Milken Moment

Mnuchin: U.S. stance toward Ukraine could reverberate in Mideast, Iran

At Milken Conference, the former U.S. treasury secretary argued that the U.S. has a responsibility to Ukraine after helping it disarm in the 1990s

PATRICK T. FALLON/AFP via Getty Images

Steven Mnuchin speaks during the Milken Institute Global Conference.

LOS ANGELES — Washington’s approach toward Ukraine could reverberate in its dealings with Iran and in relationships with Middle East nations, former U.S. Treasury Secretary Steven Mnuchin said on Tuesday at the Milken Institute Global Conference here. 

Washington’s decision not to more strongly come to Ukraine’s aid militarily when the U.S. urged Ukraine to abandon its nuclear weapons three decades ago, Mnuchin argued, could send signals that the U.S. will not honor its nuclear commitments as it works toward a nuclear-free Iran. 

“Ukraine had the third-largest arsenal of nuclear weapons, and post the Cold War, there was an agreement entered into to dismantle those nuclear weapons, signed by the United States, the U.K. and Russia, effectively guaranteeing the borders,” Mnuchin told a packed crowd at a morning panel about the Russia-Ukraine conflict. Soviet nuclear warheads were located in Ukraine’s territory when the Soviet Union broke up, but Ukraine did not control its own independent arsenal.
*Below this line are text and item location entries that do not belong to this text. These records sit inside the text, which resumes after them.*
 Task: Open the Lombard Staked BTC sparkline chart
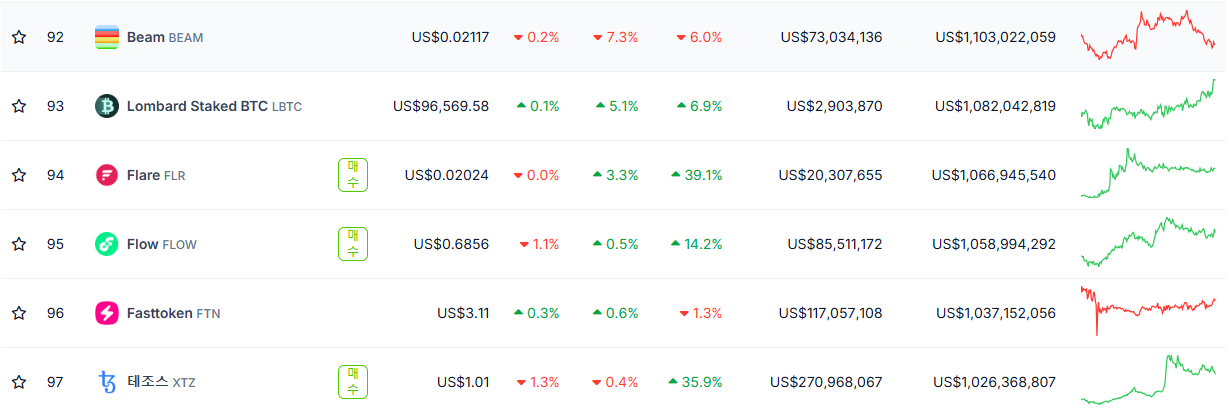[x=1148, y=105]
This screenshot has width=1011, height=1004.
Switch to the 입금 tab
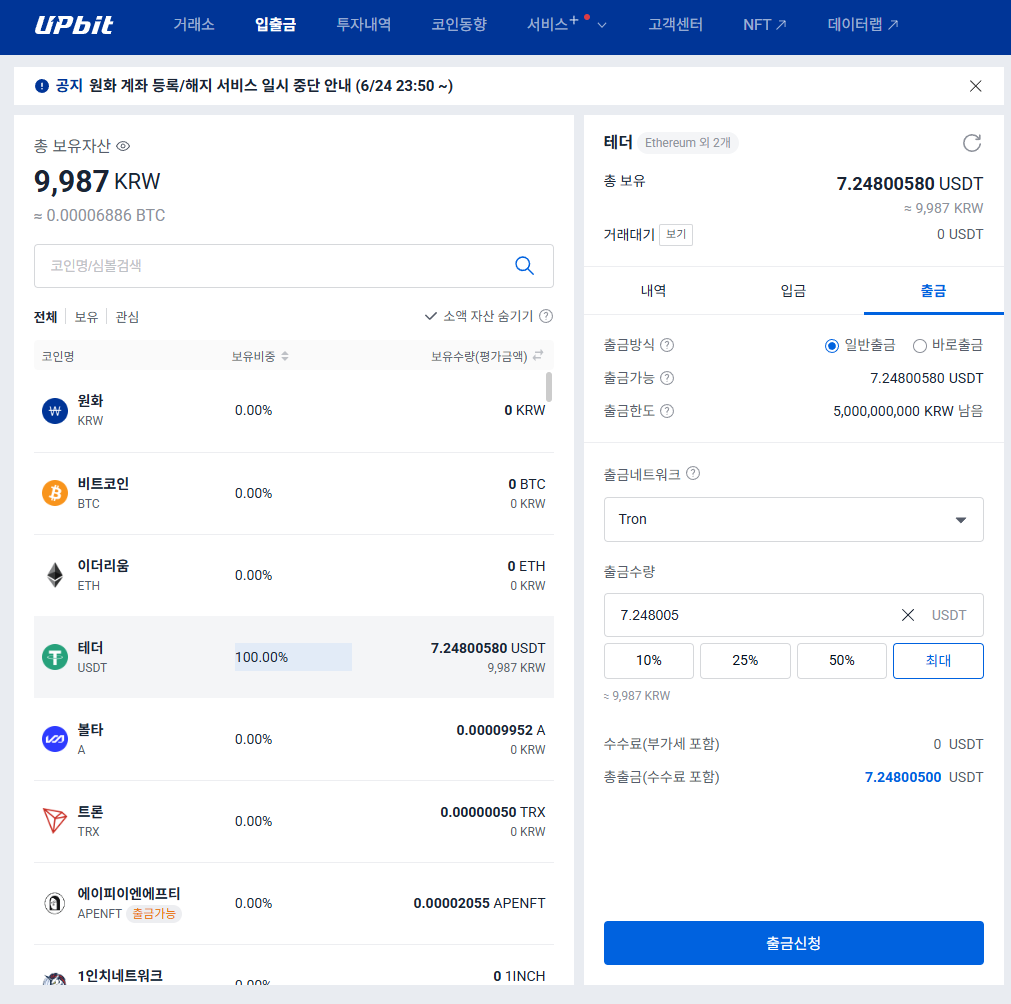pyautogui.click(x=793, y=291)
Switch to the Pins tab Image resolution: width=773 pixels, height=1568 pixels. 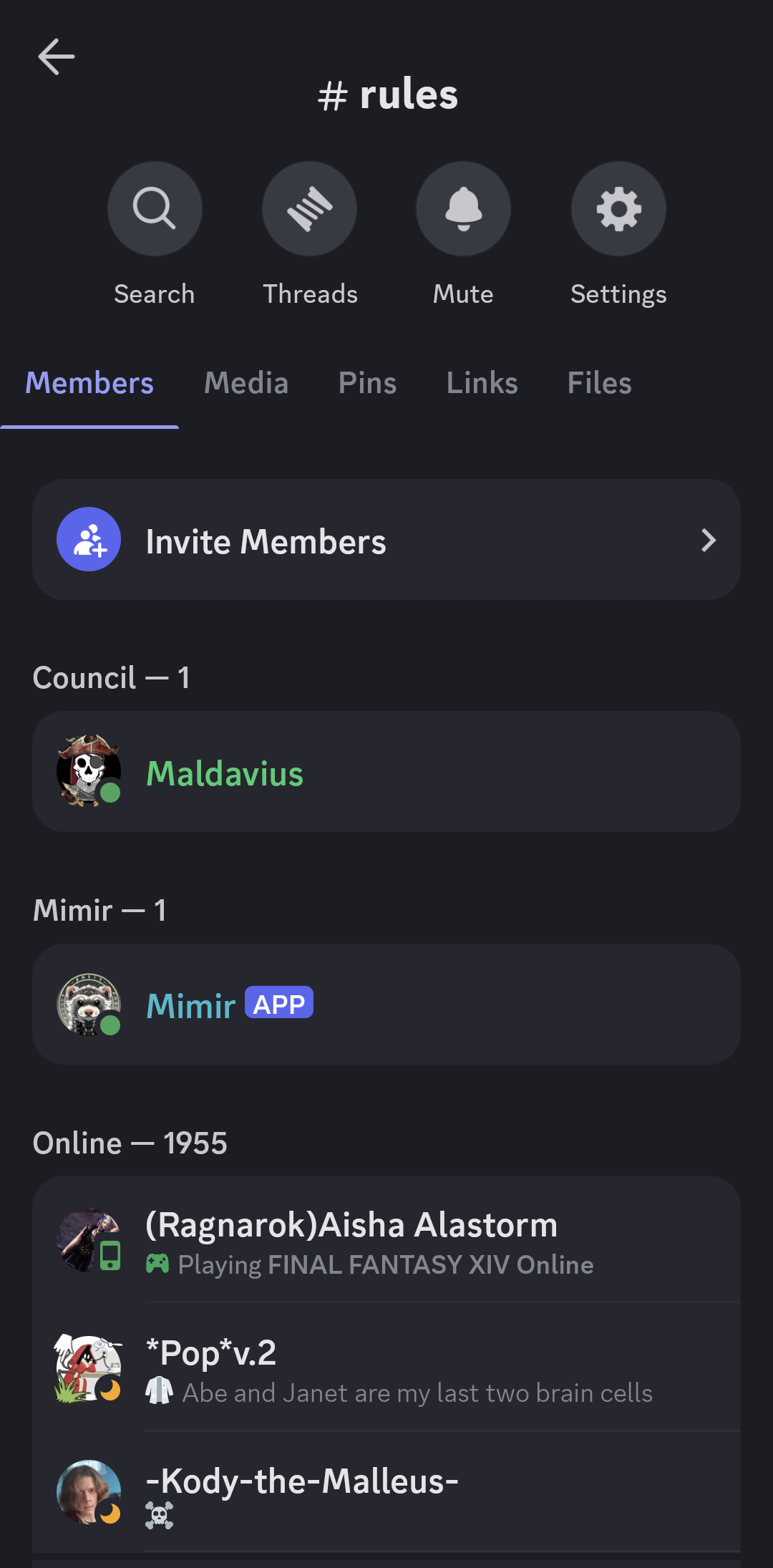point(367,383)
In 1994, as part of the Non-Proliferation Treaty, Ukraine got rid of those warheads.

“Other countries that either have nuclear weapons or want nuclear weapons — Iran is something I’m very concerned about — we need to make it clear that if we say you don’t have nuclear weapons, and we support you, we’ll support you, and that nuclear weapons are not the answer,” added Mnuchin. 

Mnuchin also urged Washington to repair strained ties with Middle East allies and with nations that could help pressure Russian President Vladimir Putin to end the conflict, such as China. 

“We can’t make this about autocracy versus democracy, or philosophical,” said Mnuchin. “We need to make this about, we believe in a rules-based system, and we need to rebuild the relationships in the Mideast. They are important. There are regional issues there as it relates to Iran and others that we haven’t been focused on.”

Mnuchin was joined on the panel by Rep. Victoria Spartz (R-IN), who grew up in Ukraine. She urged the Biden administration to take a stronger position on Ukraine, arguing that sanctioning Russian energy might lead to higher oil prices, but for a brief period of time — and that her constituents can handle it.

“Do you want to have a shorter pain, maybe deeper, or do you want to have a prolonged pain for a long time? The economy is very strong. We can clean it up,” said Spartz. “Good energy policy can resolve this issue much faster than people even realize.”